• Page text:
____

55502f40dc8b7c769880b10874abc9d0

Hi there,
I want to make a php-class which I can use to test wether I am allowed to read a webpage from a url or not.
I have borrowed a little code and made some of my own.
Will you comment on the code please? :-)

<?php

class robots {

  /* Function parsePathComponents 
   * parse through all path components
   * resolves the cross platform slash issue
   * eliminates extra redundant slashes
   * @return associative array: ComponentName=>CorrespondentPath
   *
   * This function is borrowed from the manual at www.php.net
   */

  /* Array */ function parsePathComponents($path,$endSlash=true,$base=false)
  {
    for(
	$path = trim($path),
	  $slash = strstr(PHP_OS,'WIN') ? '\/' : '/',
	  $retArray = array(),
	  $str = $temp = "",
	  $x = 0;
	$char = @$path{$x}; $x++)

____

• Supplied entries:
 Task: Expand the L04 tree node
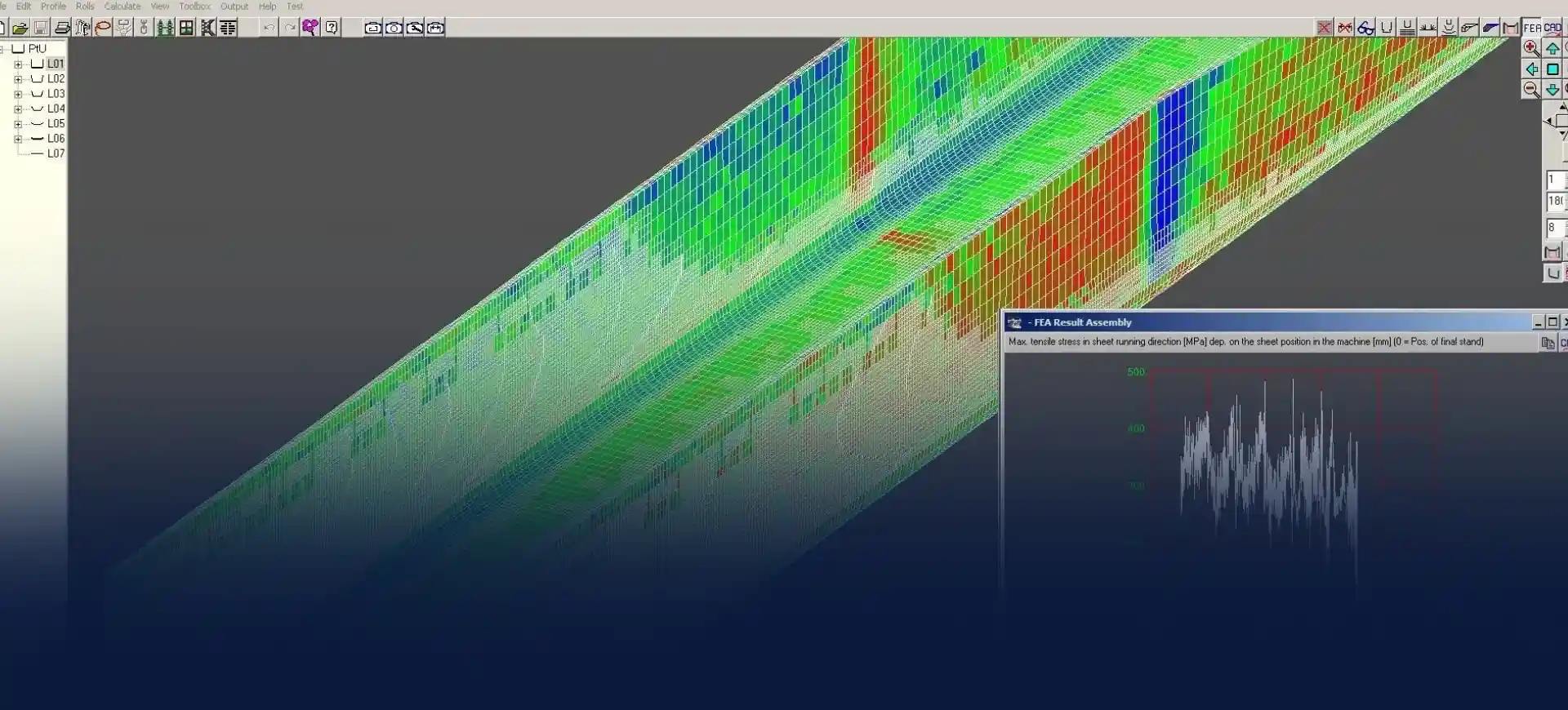coord(18,109)
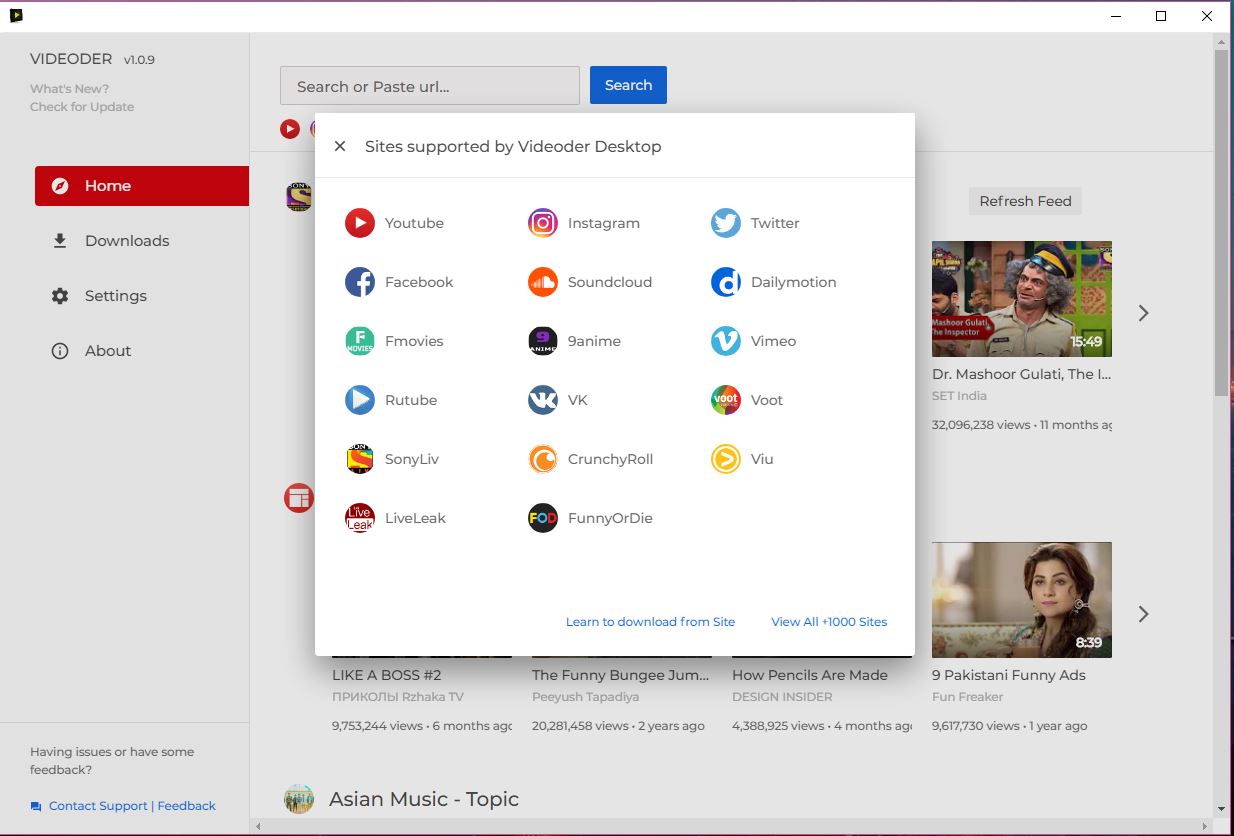This screenshot has height=836, width=1234.
Task: Open the About page
Action: pyautogui.click(x=108, y=350)
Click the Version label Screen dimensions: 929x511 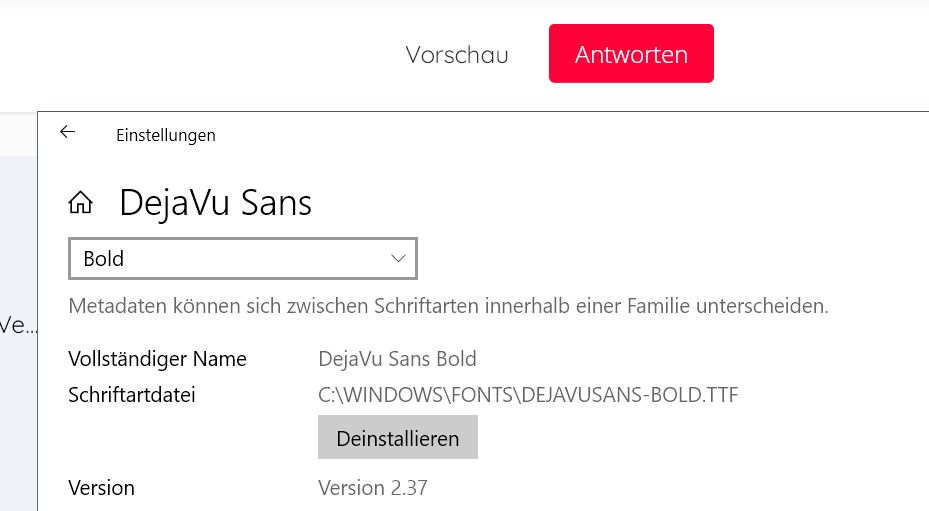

____

• Exercise requirements:
Continue the forum post about a PHP class for checking whether a webpage may be read, picking up right after its last line of code.

• Task output:
      { 
	if(!strstr($slash,$char)) $temp .= $char;
	elseif($temp){
	  $str .= $temp;
	  $retArray[$temp] = $str.($endSlash ? $slash{0} : '');
	  $str .= $slash{0};
	  $temp = "";
	}
      }
    $base&&$temp and $retArray[$temp] = $str.$temp;
    return $retArray;
  }

  function is_valid_url ( $url )
  {
    $url = @parse_url($url);

    if ( ! $url) {
      return false;
    }

    $url = array_map('trim', $url);
    $url['port'] = (!isset($url['port'])) ? 80 : (int)$url['port'];
    $path = (isset($url['path'])) ? $url['path'] : '';

    if ($path == '')
      {
	$path = '/';
      }

    $path .= ( isset ( $url['query'] ) ) ? "?$url[query]" : '';

    if ( isset ( $url['host'] ) AND $url['host'] != gethostbyname ( $url['host'] ) )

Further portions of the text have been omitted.